Fig. 6.

α4β2*-nAChRs increase miniature inhibitory postsynaptic current (mIPSC) frequencies on ET cells. mIPSCs were examined under voltage-clamp in the presence of 1 μM tetrodotoxin, 10 μM DNQX, and 50 μM D-AP5 to block action potentials and ionotropic GluRs. The internal solution was based on CsCl to give a chloride equilibrium potential of 0.85 mV (Ghatpande et al. 2006). Thus mIPSCs are inward. All events were abolished by the addition of 10 μM gabazine. A: application of 1 mM ACh/At for 3 s resulted in an inward nAChR current with a barrage of mIPSCs superimposed on it. B: expanded segment of the trace in A. C: frequency plot for the cell shown in A. Application of ACh/At results in a burst of mIPSCs with a peak frequency ∼30-fold that of the baseline. D: cumulative data for mean frequency change from 17 cells. nAChR activation caused a 20-fold increase in mIPSC frequencies (***P < 0.0001). E: frequency plot for the nAChR effect. Three applications of ACh/At (3 s/application) were performed at the arrowheads. After the first application, 10 μM DHβE were applied via a puffer pipette for 2 min. The second nAChR response in the presence of the antagonist was attenuated. A third agonist application was carried out in this cell after a 5-min washout of the antagonist and shows a partial recovery. F: cumulative data from 5 cells.
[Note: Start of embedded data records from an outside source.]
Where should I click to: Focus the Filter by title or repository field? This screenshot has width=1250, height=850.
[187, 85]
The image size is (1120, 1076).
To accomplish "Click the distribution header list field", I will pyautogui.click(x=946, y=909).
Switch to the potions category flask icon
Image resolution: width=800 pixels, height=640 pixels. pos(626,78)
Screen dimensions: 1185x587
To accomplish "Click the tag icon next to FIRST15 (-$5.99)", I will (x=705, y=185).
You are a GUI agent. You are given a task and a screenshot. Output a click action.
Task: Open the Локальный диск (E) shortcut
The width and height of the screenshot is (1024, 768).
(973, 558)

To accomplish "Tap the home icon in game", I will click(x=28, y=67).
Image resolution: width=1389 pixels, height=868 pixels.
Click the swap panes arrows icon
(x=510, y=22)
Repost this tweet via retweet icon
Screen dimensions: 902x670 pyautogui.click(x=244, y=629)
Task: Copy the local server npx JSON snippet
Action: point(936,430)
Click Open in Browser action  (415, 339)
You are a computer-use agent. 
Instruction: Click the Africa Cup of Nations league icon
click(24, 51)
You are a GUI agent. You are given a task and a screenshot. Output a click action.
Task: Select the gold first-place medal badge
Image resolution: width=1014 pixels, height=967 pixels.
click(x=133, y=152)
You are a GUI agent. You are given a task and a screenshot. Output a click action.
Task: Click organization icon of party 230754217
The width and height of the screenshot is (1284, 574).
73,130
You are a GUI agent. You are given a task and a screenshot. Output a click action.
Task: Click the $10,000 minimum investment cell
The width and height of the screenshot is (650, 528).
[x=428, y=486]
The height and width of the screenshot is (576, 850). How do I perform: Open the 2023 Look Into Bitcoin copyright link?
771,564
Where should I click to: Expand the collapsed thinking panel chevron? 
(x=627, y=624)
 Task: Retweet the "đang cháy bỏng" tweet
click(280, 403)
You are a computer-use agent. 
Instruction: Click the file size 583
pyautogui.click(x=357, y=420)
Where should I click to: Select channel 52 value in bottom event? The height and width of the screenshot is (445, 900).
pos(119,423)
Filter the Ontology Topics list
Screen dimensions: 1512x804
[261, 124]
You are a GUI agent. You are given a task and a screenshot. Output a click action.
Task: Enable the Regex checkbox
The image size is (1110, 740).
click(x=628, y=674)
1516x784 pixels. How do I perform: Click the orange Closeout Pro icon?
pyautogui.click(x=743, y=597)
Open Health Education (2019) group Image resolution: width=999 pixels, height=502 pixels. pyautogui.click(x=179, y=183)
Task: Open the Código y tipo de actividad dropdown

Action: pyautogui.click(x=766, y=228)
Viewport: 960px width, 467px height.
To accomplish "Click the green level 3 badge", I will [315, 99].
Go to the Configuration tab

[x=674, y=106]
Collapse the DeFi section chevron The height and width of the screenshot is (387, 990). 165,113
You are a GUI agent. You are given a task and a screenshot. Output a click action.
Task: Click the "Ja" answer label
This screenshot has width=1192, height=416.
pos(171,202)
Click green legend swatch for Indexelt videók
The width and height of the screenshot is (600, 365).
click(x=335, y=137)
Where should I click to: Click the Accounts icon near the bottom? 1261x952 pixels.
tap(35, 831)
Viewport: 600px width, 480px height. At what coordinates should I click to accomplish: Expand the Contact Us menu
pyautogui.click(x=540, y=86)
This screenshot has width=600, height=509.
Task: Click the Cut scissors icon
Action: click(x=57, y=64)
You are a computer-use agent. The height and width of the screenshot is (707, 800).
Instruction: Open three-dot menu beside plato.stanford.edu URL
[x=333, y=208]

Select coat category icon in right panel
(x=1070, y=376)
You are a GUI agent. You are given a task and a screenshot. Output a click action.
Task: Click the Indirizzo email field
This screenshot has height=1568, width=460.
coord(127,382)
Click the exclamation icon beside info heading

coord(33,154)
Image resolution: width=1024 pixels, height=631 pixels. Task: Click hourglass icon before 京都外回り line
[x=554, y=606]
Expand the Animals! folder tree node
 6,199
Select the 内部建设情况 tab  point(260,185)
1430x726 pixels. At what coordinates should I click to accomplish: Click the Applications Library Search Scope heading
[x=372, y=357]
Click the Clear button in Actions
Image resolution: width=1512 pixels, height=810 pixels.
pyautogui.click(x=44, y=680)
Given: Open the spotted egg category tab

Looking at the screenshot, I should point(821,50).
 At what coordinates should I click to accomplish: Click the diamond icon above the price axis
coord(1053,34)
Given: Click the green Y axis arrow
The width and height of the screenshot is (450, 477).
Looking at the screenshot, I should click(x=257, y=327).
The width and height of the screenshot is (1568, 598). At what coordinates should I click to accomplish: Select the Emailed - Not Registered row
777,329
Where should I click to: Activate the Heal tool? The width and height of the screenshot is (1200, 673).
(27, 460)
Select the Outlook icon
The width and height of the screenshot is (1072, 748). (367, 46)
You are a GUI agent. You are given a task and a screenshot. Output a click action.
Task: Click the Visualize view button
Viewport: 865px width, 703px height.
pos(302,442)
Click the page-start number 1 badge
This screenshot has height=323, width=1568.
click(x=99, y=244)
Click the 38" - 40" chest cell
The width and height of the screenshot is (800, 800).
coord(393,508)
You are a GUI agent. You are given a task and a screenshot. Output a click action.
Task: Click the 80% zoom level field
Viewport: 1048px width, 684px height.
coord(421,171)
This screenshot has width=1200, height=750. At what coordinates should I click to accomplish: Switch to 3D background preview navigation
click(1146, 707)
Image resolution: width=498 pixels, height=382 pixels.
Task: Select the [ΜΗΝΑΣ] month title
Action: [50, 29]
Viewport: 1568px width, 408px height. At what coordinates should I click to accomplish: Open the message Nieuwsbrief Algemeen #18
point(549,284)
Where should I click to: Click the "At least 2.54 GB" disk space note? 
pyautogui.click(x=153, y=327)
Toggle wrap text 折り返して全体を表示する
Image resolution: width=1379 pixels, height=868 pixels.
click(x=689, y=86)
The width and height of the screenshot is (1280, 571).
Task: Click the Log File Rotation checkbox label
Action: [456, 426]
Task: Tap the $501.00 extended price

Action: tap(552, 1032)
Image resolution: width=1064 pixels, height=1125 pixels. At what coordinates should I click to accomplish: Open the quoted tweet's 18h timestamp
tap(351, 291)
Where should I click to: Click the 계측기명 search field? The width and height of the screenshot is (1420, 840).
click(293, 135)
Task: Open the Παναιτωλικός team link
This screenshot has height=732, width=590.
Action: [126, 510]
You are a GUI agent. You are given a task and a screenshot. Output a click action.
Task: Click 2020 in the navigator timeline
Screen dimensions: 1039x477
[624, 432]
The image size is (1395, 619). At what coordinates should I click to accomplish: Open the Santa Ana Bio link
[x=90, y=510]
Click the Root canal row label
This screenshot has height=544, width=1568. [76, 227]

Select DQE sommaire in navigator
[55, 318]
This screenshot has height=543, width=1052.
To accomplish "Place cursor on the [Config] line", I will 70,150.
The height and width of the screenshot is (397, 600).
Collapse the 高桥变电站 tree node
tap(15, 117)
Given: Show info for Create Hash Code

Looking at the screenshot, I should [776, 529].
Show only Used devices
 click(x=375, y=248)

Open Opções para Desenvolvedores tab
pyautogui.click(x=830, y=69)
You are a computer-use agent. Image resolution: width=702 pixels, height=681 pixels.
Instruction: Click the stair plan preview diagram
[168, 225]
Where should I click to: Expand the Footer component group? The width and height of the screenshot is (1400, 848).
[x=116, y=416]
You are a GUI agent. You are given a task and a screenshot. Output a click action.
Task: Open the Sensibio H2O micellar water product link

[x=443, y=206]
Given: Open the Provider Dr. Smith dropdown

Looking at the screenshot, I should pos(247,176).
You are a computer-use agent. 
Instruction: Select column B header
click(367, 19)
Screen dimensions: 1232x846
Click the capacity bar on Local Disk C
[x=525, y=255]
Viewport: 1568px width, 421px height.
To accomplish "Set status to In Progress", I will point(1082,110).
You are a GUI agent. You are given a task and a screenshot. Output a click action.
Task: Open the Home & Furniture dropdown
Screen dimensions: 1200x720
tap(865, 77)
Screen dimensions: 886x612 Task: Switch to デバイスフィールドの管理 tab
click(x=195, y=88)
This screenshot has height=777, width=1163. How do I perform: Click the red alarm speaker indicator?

DHβE blocked the mIPSC frequency increases by 80 ± 9% (*P = 0.03). G: two agonist applications before and after a 3-min application of 10 nM MLA. The two responses were not different from each other. H: cumulative data from 7 cells. mIPSC frequencies in the presence of MLA were 87 ± 29% of the responses with ACh/At alone (P = 0.2).